If a new object is created and there is not enough space in the Plasma store,
the store will evict the least recently used object (an object is in use if at
least one client has gotten it but not released it).

Object notifications
--------------------

Additionally, you can arrange to have Plasma notify you when objects are
sealed in the object store. This may especially be handy when your
program is collaborating with other Plasma clients, and needs to know
when they make objects available.

First, you can subscribe your current Plasma client to such notifications
by getting a file descriptor:

```cpp
// Start receiving notifications into file_descriptor.
int fd;
ARROW_CHECK_OK(client.Subscribe(&fd));
```

Once you have the file descriptor, you can have your current Plasma client
wait to receive the next object notification.
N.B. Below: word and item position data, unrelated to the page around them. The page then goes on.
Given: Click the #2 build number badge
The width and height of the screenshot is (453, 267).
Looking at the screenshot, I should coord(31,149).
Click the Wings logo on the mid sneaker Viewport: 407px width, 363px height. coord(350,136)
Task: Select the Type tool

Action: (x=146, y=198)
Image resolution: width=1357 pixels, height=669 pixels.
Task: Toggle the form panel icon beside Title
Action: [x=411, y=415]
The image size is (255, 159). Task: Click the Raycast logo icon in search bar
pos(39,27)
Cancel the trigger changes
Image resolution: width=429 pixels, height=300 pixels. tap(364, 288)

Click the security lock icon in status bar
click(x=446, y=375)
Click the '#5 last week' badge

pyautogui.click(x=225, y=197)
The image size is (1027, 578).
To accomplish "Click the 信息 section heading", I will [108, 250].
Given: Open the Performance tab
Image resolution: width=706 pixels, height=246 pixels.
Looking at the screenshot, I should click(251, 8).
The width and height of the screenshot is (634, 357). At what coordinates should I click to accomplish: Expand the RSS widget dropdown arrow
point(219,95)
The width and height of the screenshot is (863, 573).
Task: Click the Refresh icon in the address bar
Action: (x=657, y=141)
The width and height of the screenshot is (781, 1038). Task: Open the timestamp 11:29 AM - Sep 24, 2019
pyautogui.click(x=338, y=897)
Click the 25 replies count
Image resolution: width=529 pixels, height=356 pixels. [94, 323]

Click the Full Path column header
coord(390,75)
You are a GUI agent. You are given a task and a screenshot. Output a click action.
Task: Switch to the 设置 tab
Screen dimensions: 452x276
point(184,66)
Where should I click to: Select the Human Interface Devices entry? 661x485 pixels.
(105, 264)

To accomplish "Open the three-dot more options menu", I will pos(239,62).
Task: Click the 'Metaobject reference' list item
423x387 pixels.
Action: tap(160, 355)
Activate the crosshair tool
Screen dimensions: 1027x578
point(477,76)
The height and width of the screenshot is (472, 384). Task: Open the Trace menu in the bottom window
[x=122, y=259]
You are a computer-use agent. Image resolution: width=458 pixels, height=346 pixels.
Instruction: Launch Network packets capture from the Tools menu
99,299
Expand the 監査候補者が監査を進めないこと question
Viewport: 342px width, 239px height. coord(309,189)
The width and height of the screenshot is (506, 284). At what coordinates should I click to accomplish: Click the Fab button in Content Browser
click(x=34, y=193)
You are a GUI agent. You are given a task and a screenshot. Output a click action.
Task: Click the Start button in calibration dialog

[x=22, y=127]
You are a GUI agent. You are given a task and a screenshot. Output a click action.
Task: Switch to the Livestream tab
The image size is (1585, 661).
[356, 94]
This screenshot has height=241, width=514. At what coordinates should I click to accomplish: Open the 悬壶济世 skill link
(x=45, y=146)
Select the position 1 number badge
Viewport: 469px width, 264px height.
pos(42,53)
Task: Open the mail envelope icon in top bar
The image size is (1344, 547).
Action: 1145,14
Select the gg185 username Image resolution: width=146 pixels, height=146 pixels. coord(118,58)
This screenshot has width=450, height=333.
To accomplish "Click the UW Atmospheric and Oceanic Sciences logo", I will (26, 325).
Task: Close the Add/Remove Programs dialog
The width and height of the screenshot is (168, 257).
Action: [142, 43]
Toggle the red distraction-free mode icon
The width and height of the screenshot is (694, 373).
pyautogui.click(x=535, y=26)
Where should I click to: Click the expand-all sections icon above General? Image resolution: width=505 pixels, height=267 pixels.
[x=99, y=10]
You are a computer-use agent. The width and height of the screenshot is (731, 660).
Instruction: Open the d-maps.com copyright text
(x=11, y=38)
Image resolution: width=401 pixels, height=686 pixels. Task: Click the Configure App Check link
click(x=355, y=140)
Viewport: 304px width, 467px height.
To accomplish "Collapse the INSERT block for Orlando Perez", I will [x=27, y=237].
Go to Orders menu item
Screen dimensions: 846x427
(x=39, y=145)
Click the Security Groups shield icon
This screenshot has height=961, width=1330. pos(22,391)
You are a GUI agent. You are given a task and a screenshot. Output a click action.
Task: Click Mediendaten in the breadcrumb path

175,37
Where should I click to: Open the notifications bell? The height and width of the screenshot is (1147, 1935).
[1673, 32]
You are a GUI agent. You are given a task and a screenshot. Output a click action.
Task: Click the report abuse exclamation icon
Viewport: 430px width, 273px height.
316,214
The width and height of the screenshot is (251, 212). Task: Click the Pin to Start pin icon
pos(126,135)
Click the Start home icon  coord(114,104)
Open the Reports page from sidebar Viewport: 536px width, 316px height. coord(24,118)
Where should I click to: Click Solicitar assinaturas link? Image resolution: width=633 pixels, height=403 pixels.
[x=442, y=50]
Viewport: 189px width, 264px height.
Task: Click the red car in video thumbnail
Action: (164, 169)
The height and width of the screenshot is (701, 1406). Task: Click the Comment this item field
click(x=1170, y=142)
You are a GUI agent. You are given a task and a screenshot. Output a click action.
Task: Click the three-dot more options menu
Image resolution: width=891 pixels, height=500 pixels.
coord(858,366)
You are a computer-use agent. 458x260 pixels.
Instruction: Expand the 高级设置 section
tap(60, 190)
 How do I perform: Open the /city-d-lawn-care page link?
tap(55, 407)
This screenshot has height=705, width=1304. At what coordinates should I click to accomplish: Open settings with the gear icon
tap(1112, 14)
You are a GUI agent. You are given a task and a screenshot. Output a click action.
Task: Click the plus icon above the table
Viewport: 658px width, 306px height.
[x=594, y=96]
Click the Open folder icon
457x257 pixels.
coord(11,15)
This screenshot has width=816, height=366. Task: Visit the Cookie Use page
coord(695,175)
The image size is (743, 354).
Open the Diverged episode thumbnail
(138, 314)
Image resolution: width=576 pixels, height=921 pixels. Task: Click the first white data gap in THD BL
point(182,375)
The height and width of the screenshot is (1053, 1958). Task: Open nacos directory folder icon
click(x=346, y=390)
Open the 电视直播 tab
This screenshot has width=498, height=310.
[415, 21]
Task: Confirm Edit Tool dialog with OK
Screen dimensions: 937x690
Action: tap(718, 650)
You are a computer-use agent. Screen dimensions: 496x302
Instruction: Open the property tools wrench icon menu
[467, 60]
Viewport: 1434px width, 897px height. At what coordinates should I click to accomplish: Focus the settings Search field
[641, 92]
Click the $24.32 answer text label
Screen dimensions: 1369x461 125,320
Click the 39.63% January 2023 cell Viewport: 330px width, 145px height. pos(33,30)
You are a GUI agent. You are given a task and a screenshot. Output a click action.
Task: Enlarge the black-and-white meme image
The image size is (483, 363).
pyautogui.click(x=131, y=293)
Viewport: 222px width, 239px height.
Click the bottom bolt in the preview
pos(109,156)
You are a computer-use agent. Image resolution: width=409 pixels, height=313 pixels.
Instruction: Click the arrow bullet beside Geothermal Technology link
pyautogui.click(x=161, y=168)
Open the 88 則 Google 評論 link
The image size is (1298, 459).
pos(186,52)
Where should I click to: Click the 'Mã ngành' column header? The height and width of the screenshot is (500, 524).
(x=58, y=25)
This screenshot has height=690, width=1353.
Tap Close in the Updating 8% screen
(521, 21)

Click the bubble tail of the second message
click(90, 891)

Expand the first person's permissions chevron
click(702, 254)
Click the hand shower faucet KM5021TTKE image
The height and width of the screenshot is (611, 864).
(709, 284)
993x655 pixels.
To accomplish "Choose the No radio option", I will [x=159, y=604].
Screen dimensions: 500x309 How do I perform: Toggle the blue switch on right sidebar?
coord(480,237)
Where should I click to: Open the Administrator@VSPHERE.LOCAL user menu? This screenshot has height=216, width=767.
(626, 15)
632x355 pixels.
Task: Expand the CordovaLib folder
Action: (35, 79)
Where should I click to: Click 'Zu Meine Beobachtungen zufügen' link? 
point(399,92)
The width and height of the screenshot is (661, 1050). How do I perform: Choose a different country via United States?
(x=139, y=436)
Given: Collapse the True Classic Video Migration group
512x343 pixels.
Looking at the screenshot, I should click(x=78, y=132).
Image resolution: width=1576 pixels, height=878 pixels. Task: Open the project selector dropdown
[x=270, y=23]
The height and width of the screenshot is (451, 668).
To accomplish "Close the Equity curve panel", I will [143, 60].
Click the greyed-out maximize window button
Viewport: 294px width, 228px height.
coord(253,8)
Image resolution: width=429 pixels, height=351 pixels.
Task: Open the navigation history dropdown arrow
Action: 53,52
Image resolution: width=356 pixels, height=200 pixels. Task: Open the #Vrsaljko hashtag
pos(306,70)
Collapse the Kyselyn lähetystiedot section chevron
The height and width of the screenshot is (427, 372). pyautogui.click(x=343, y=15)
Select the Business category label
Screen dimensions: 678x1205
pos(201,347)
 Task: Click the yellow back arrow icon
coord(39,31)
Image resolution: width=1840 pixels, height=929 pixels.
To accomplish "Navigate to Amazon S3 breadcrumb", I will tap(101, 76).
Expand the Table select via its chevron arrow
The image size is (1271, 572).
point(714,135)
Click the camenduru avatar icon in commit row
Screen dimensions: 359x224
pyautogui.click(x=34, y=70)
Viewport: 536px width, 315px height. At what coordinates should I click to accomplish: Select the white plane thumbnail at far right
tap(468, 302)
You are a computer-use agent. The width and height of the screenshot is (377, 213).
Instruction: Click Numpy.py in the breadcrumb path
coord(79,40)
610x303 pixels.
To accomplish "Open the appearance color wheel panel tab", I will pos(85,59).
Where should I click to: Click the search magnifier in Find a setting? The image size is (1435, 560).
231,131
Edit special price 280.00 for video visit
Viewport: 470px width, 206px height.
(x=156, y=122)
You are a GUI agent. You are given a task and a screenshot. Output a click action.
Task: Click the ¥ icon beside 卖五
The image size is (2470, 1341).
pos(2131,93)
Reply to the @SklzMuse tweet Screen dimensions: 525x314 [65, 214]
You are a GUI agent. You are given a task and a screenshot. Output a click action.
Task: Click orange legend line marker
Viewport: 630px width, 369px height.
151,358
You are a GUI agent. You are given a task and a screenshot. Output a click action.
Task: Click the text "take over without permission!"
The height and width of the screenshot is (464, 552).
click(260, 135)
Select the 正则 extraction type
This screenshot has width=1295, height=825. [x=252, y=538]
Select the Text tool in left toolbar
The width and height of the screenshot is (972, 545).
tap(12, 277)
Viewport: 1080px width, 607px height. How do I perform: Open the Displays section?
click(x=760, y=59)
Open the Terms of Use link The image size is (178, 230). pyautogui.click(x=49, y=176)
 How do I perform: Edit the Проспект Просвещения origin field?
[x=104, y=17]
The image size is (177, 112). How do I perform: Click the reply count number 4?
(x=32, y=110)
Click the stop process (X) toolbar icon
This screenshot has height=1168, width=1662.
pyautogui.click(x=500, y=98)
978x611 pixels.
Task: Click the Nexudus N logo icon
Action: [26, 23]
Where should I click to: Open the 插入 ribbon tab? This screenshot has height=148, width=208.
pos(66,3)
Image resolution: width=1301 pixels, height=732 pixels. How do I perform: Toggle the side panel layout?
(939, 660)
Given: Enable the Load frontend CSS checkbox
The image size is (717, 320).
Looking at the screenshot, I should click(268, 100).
Object notifications
include information such as Object ID, data size, and metadata size of
the next newly available object:

```cpp
// Receive notification of the next newly available object.
// Notification information is stored in object_id, data_size, and metadata_size
ObjectID object_id;
int64_t data_size;
int64_t metadata_size;
ARROW_CHECK_OK(client.GetNotification(fd, &object_id, &data_size, &metadata_size));

// Get the newly available object.
ObjectBuffer object_buffer;
ARROW_CHECK_OK(client.Get(&object_id, 1, -1, &object_buffer));
```

Here is a full program that shows this capability:

```cpp
#include <plasma/client.h>

using namespace plasma;

int main(int argc, char** argv) {
  // Start up and connect a Plasma client.
  PlasmaClient client;
  ARROW_CHECK_OK(client.Connect("/tmp/plasma"));

  int fd;
  ARROW_CHECK_OK(client.Subscribe(&fd));

  ObjectID object_id;
  int64_t data_size;
  int64_t metadata_size;
  while (true) {
    ARROW_CHECK_OK(client.GetNotification(fd, &object_id, &data_size, &metadata_size));

    std::cout << "Received object notification for object_id = "
              << object_id.hex() << ", with data_size = " << data_size
              << ", and metadata_size = " << metadata_size << std::endl;
  }

  // Disconnect the client.
  ARROW_CHECK_OK(client.Disconnect());
}
```

If you compile it with

```
g++ subscribe.cc `pkg-config --cflags --libs plasma` --std=c++11 -o subscribe
```

and invoke `./create` and `./subscribe` while the Plasma store is running,
you can observe the new object arriving.